COURT OF APPEALS

        DECISION

   DATED AND RELEASED

 

              JUNE 20, 1995

 

 

 

 

         NOTICE

 

A party may file with the Supreme Court a petition to review an adverse decision by the Court of Appeals.  See § 808.10 and Rule 809.62(1), Stats.

This opinion is subject to further editing.  If published, the official version will appear in the bound volume of the Official Reports.

 

 

 

 

No.  94-0820

 

STATE OF WISCONSIN               IN COURT OF APPEALS

     DISTRICT III           

                                                                                                                       

HERBERT STOEGER,

and RUTH M. STOEGER,

d/b/a STOEGER

MANUFACTURING, a/k/a STOEGER'S

ANTIQUES,

 

                                                            Plaintiffs-Appellants,

 

                        v.

 

BURNHAM BROADCASTING COMPANY,

PETER BLAISE DESNOES,

WILLIAM C. FYFFE,

JAY JOHNSON,

JOHN GILLESPIE,

and DANIELLE BINA,

 

                                                            Defendants-Respondents.

                                                                                                                      

 

 

                        APPEAL from an order of the circuit court for Brown County:  N. PATRICK CROOKS, Judge.  Affirmed.

                        Before Cane, P.J., LaRocque and Myse, JJ.

                        PER CURIAM.     Herbert and Ruth Stoeger appeal a postjudgment order that denied their § 806.07, Stats., motion to vacate a judgment.  The trial court granted Burnham Broadcasting Company and the other respondents judgment after neither the Stoegers, nor their lawyer appeared at an October 5, 1992 hearing to compel discovery and a later October 9, 1992 pretrial conference.  Aware that Burnham had a summary judgment motion pending, Herbert Stoeger had personally sent the trial court a letter on September 14, 1992 asking for a sixty-day delay of proceedings because of his inability to contact his lawyer, who Stoeger surmised wished to withdraw from the case.  The trial court never gave Stoeger personal notice that it intended to rule on Stoeger's letter at the October 5, 1992 discovery compulsion hearing, instead instructing court staff to notify the parties' lawyers.  After Stoeger failed to appear and the trial court dismissed his suit, Stoeger waited one year to move to vacate the judgment.  He argues that his failure to receive a personal response to his September 14, 1992 letter excused his appearance at the two October 1992 hearings.  We reject this argument and therefore affirm the trial court's postjudgment order.
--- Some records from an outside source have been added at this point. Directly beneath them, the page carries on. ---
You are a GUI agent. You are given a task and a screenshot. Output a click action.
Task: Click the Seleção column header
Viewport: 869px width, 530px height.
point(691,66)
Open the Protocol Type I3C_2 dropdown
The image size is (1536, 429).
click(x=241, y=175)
                        The trial courts have discretion in considering § 806.07, Stats., motions to vacate judgments.  See Mullen v. Coolong, 153 Wis.2d 401, 406, 451 N.W.2d 412, 414 (1990).  We will reverse such decisions only if the trial court erroneously exercised its discretion.  Brookfield v. Milwaukee Sewerage Dist., 171 Wis.2d 400, 423, 491 N.W.2d 484, 493 (1992).  Here, Stoeger essentially argues that the judgment resulted from his excusable neglect under § 806.07(1)(a), Stats., in failing to appear at the pretrial conference.  Stoeger has failed to demonstrate, however, that his nonappearance was excusable neglect within the meaning of § 806.07(1)(a), Stats.

                        Stoeger's September 14, 1992 letter did not excuse his attendance at the pretrial conference.  Stoeger knew the date for the pretrial conference and the briefing schedule for Burnham's summary judgment motion.  He also knew of his lawyer's unavailability.  When Stoeger received no notice that the trial court had either addressed his extension request, delayed Burnham's summary judgment motion or rescheduled the pretrial conference, Stoeger had no right to assume that the trial court had granted his extension request and delayed proceedings.  Rather, Stoeger had an affirmative obligation to personally determine the proceedings' current status by contacting his lawyer and then the trial court clerk.  Cf. Charolais Breeding Ranches v. Wiegel, 92 Wis.2d 498, 514-15, 285 N.W.2d 720, 728 (1979).  As a result, Stoeger had no legitimate excuse for missing the October 9, 1992 pretrial conference and therefore provided no sufficient grounds for vacating the judgment.

                        By the Court.—Order affirmed.

                        This opinion will not be published.  See Rule 809.23(1)(b)5, Stats.